Exercise:
Reproduce every line of the listing below word for word.

Data records:
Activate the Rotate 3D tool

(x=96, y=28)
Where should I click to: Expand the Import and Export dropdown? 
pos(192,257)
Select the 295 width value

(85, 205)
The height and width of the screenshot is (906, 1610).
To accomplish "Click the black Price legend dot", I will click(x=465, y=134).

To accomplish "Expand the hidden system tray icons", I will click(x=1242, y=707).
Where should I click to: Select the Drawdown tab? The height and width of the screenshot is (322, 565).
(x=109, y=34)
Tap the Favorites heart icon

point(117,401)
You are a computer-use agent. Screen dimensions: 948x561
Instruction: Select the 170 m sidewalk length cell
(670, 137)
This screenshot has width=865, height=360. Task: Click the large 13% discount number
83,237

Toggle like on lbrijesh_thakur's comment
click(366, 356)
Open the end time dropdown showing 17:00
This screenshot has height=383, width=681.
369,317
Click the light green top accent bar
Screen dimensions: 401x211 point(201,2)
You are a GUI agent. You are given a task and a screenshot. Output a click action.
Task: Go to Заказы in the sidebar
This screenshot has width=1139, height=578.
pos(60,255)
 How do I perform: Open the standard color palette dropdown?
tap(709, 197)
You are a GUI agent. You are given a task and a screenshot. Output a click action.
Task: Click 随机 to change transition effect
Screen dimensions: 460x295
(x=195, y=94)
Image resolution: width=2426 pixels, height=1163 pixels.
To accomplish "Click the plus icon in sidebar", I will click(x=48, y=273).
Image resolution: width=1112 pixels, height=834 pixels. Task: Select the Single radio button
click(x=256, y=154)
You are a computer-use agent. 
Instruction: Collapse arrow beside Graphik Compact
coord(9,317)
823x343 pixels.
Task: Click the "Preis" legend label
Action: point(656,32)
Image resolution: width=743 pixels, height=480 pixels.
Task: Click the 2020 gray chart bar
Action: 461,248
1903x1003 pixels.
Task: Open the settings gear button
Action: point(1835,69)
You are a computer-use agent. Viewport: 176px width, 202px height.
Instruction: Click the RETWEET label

Exercise result:
Activate the Rotate 3D tool

(x=96, y=28)
Where should I click to: Expand the Import and Export dropdown? 
pos(192,257)
Select the 295 width value

(85, 205)
The height and width of the screenshot is (906, 1610).
To accomplish "Click the black Price legend dot", I will click(x=465, y=134).

To accomplish "Expand the hidden system tray icons", I will click(x=1242, y=707).
Where should I click to: Select the Drawdown tab? The height and width of the screenshot is (322, 565).
(x=109, y=34)
Tap the Favorites heart icon

point(117,401)
You are a computer-use agent. Screen dimensions: 948x561
Instruction: Select the 170 m sidewalk length cell
(670, 137)
This screenshot has width=865, height=360. Task: Click the large 13% discount number
83,237

Toggle like on lbrijesh_thakur's comment
click(366, 356)
Open the end time dropdown showing 17:00
This screenshot has height=383, width=681.
369,317
Click the light green top accent bar
Screen dimensions: 401x211 point(201,2)
You are a GUI agent. You are given a task and a screenshot. Output a click action.
Task: Go to Заказы in the sidebar
This screenshot has width=1139, height=578.
pos(60,255)
 How do I perform: Open the standard color palette dropdown?
tap(709, 197)
You are a GUI agent. You are given a task and a screenshot. Output a click action.
Task: Click 随机 to change transition effect
Screen dimensions: 460x295
(x=195, y=94)
Image resolution: width=2426 pixels, height=1163 pixels.
To accomplish "Click the plus icon in sidebar", I will click(x=48, y=273).
Image resolution: width=1112 pixels, height=834 pixels. Task: Select the Single radio button
click(x=256, y=154)
You are a computer-use agent. 
Instruction: Collapse arrow beside Graphik Compact
coord(9,317)
823x343 pixels.
Task: Click the "Preis" legend label
Action: point(656,32)
Image resolution: width=743 pixels, height=480 pixels.
Task: Click the 2020 gray chart bar
Action: 461,248
1903x1003 pixels.
Task: Open the settings gear button
Action: point(1835,69)
You are a computer-use agent. Viewport: 176px width, 202px height.
Instruction: Click the RETWEET label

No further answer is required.